30th Sunday – Year C 2019

Humility in the acknowledgment of our merits! (2 Tm. 4:6; Lk. 18:2ff.)

Fr. P. Madros

 

When St. Paul reported on his “accomplishments” (2 Tm. 4:6ff.), he did not contradict the precepts of the Lord who had criticized the boasting of the Pharisee recounting his merits to God (Lk. 18:2). This one attributed all things to himself in disdain of the others, particularly the tax collector. Saul, himself, recognized that he was “a downcast”, “the least of the apostles” and was not worthy to be called an “apostle” because he had persecuted the Church of God”. He was conscious that it was “by the grace of God that he is what he is, and the grace of God has not been empty in him.” (cf. 1 Co. 15: 8-10).

The apostle of the nations attributed his earthly existence to grace and the apostolic ministry: As to me, I am already spread in libation (i.e. wine and water that crowns Jewish sacrifices, according to Nb. 28:7. In here it is a metaphor indicating the end of life)… and the moment of my departure came (literally “of my dissolution”, in allusion to the separation of the soul from the body, causing the decomposition of this last); I have fought the good fight, till the end”. The struggle is literally and etymologically the “agony” (αγων) in Greek. Notice! Our ex Pharisee did not perceive the חרם “herem”, the forbidden that authorized the killing of pagan men and taking their women and their children in captivity (this is what is found later on in the Koranic Jihad (جهاد) that demands to combat “with the money and with the life” in the holy war, i.e. either by exposing oneself to death or by financing the Jihadist combatants). With St. Paul it is a question of spiritual struggle, “not against the flesh and blood”, then not against men “but against principalities, against Powers, against the directors of this world of darkness” this is why we should take up the armor of God” (Ep. 6:12ff.). In fact, “for the weapons of our battles are not carnal, yet still they are powerful with God, unto the destruction of fortifications: tearing down every counsel, and height that extols itself contrary to the wisdom of God, and leading every intellect into the captivity of obedience to Christ!´(2 Co. 10: 4-5).

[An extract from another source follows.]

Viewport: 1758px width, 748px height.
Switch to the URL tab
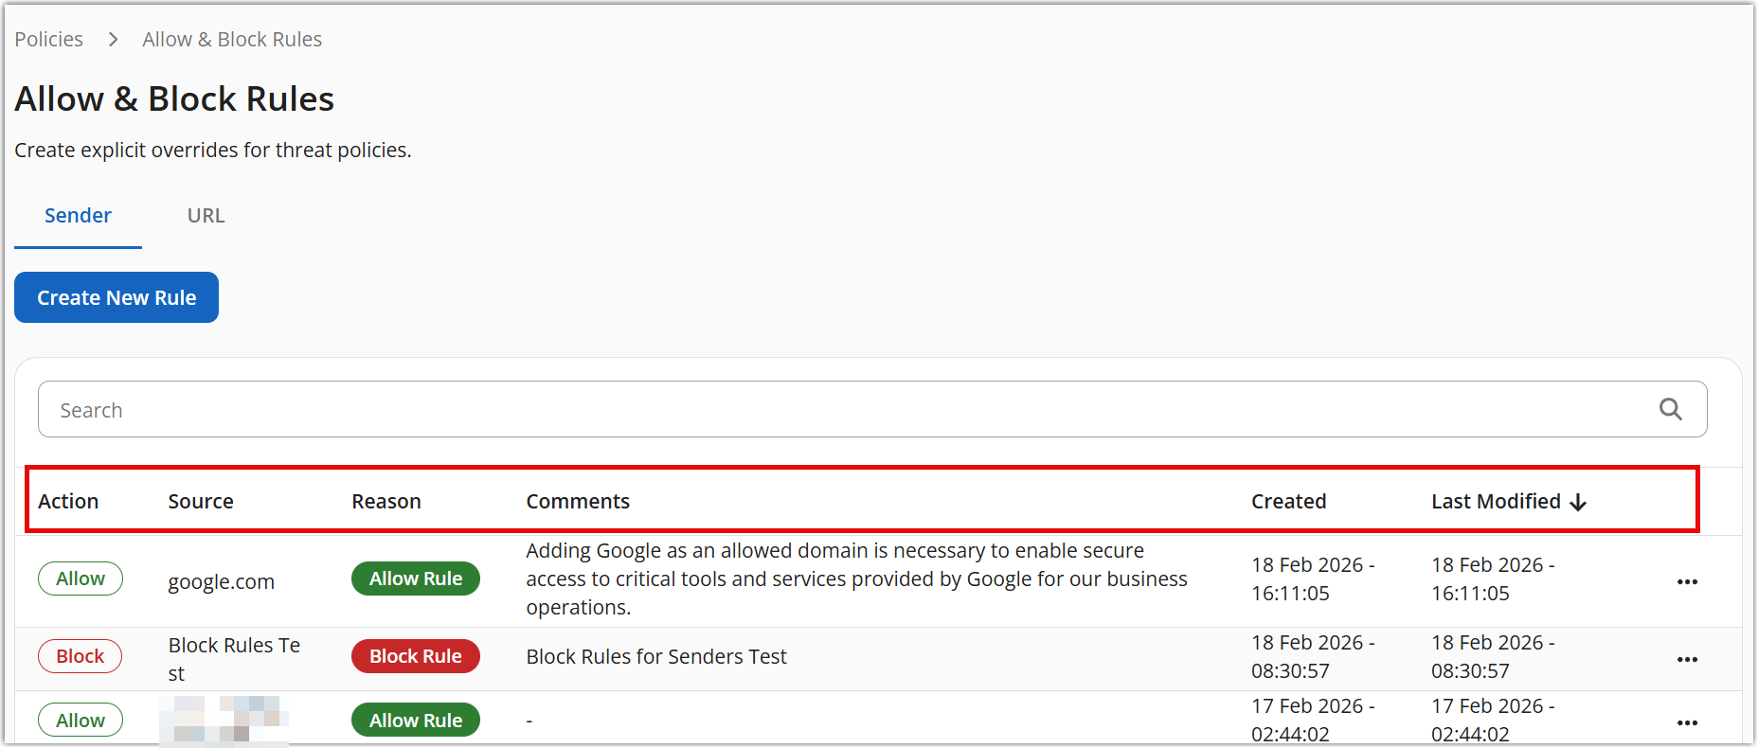(x=206, y=216)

The Pharisee of the parable who so much resembles those in real life (!) did not spare any opportunity to praise himself. It is always an issue about him, about his dear person and his very amiable self, while the others they are always “hateful” as painted by Blaise Pascal. The merit and the merits in the plural belong to him. If he were to thank God, it is because God did not allow the degradation of his excellent and eminent person as a Pharisee to the low level of the sub human tax collectors! He, the Pharisee, willingly, in capital letters, “fasts twice a week”, Mondays and Thursdays (a practice that we find later in Islam as well).

The author of the Didache, so close to the apostles, prohibited that to Christians who should fast on Wednesday, the day of Judah’s betrayal, and Friday, the day of the Crucifixion of the Lord (Didache 8:1).

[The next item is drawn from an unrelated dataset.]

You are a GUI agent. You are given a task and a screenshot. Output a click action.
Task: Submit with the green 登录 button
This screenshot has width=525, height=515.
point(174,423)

Let us acknowledge our accomplishments with humility and thanksgiving! That the contempt for others does not deprive us of our humility, our kindness and does not undermine our good sides! Let us always beware of ourselves as we recall the Pauline warning: “And so, whosoever considers himself to be standing , let him be careful not to fall” (1 Co. 10:12).

A brief word imposes itself for this Sunday about the feast of “Our Lady of Palestine”, at the sanctuary of Deir Rafat, situated between Jerusalem and Jaffa. We implore the Lord to have pity on the Holy Land who had much suffered for the last three centuries and still do! May the Church keep up its faith and hope in the love for all humanity! May it, with the grace of God, “grow in Judea, the Galilee and Samaria, built up in the fear of the Lord and filled by the consolation of the Holy Spirit” (cf. Ac. 9:31). And thus, Christ becomes once again king in his homeland, happy “as God in France”!